Schema mismatch between local development and production deployment

22 replies
Last updated: Jun 6, 2022
I'm not sure why, but I'm seeing an old schema on a production deploys even though I see the right schema on
sanity start
for local development... never encountered this issue before. Not sure where to start with debugging? Any help is appreciated. Thanks. 😅
AI Update

This is almost certainly a browser caching issue with your deployed Studio! The good news is it's a common problem with a straightforward fix. Here's what's happening and how to resolve it:

The Problem: Service Worker & Browser Cache

When you deploy your Studio with sanity deploy, it creates a production build that gets cached aggressively by browsers and service workers. Even though you've deployed a new schema, your browser is still serving the old cached version of the Studio.

Quick Fixes (Try These First)

  1. Hard refresh your browser on the production Studio:

    • Windows/Linux: Ctrl + Shift + R or Ctrl + F5
    • Mac: Cmd + Shift + R
  2. Clear your browser cache specifically for your *.sanity.studio domain

  3. Open in incognito/private browsing mode to test if it's cache-related (this will confirm the diagnosis)

The Permanent Solution

If hard refreshing doesn't work or the issue keeps coming back, you may need to clear the service worker:

  1. Open your production Studio URL in Chrome/Edge
  2. Open DevTools (F12)
  3. Go to the Application tab
  4. Click Service Workers in the left sidebar
  5. Click Unregister next to your Studio's service worker
  6. Refresh the page

You can also check Cache Storage in the same Application tab and manually clear it.

Why Local Works But Production Doesn't

When you run sanity start locally, you're running a development server that doesn't use aggressive caching or service workers. That's why you see the correct schema locally but not in production—it's purely a client-side caching issue, not a deployment problem.

Verify Your Deployment

To confirm your schema actually deployed correctly, you can:

  • Check the deployment logs after running sanity deploy
  • Log in to sanity.io/manage and verify your project shows the latest deployment timestamp

The schema deployment happens automatically when you run sanity deploy, so if that command succeeded, your schema is definitely updated on the server—it's just your browser holding onto the old version.

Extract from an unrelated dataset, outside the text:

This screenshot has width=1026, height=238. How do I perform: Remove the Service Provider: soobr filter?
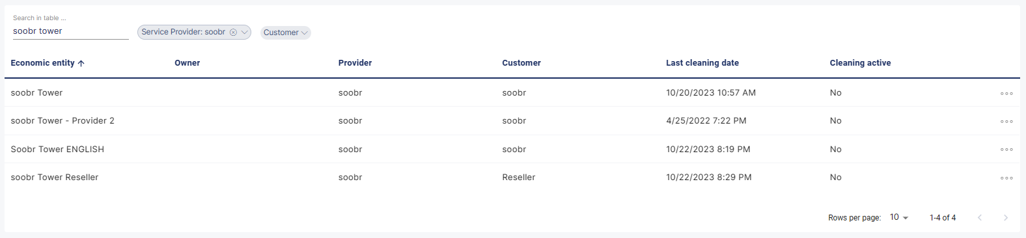click(233, 32)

Let us know if the hard refresh fixes it! 😊

Show original thread
22 replies
Out of curiosity, are you undeploying and then redeploying in place to the same URL?
Or just doing a follow-up deploy to overwrite what's there?

Does Vercel show anything goofy in the logs that might hint at why it's not taking it up?
Doing a follow-up deploy to overwrite what's there. The logs complete successfully.
- Clearing output folder
✔ Clearing output folder (4ms)
- Building Sanity
✔ Building Sanity (13115ms)
- Building index document
✔ Building index document (26ms)
- Minifying JavaScript bundles
✔ Minifying JavaScript bundles (24863ms)
Done in 39.72s.
Can you try running
sanity undeploy
then
sanity deploy
to see if that helps?
Ah, I see now in a thread below you said this is on Vercel. Disregard!
Yeah. This is bizarre. I even completely destroyed the Vercel project and created a new one, but it's still showing the old schema.
The document is updated though because it's reporting unknown fields:
If the schema definition changes are recognized enough to report missing fields, what's the most noticeable difference that's left that doesn't mirror the local version? Are there console log errors while using the two different studios that differ from each other?
I wonder if deleting the
dist
folder and running
sanity build
before trying to deploy will unscramble whatever's happening?
Deleting and recreating the entire Vercel project should do the same, right?
But that still shows the old version.
I only see one console log message, but it happens for:
Unchecked runtime.lastError: Could not establish connection. Receiving end does not exist.
Not sure what else I could try other than completely deleting the Sanity project and starting over.
I think I might know what's happening...
I figured it out. 😅
Super curious what it was, if you don't mind sharing?
What was it 👀 ?!
I followed the Vercel documentation for deploying Sanity Studio, which included building to the
public
directory: https://vercel.com/guides/deploying-sanity-studio-with-vercel#step-2:-preparing-for-deployment
Which meant I kept
public
in
.gitignore
, but not
dist
, so my
dist
dir was in version control by accident.
The Vercel docs didn't include setting
public
as the output directory so it was serving the default
dist
.
Aaaah that makes sense. I have done Next.js sites on there where using the default dev and build settings and paths almost never work....I have a totally separate build folder in my config just so I don't step on own my toes with local testing so I wound up using that separate one anyway whenever I go live.
Yeah. We should probably recommend that the Vercel docs be updated to use the default build directory.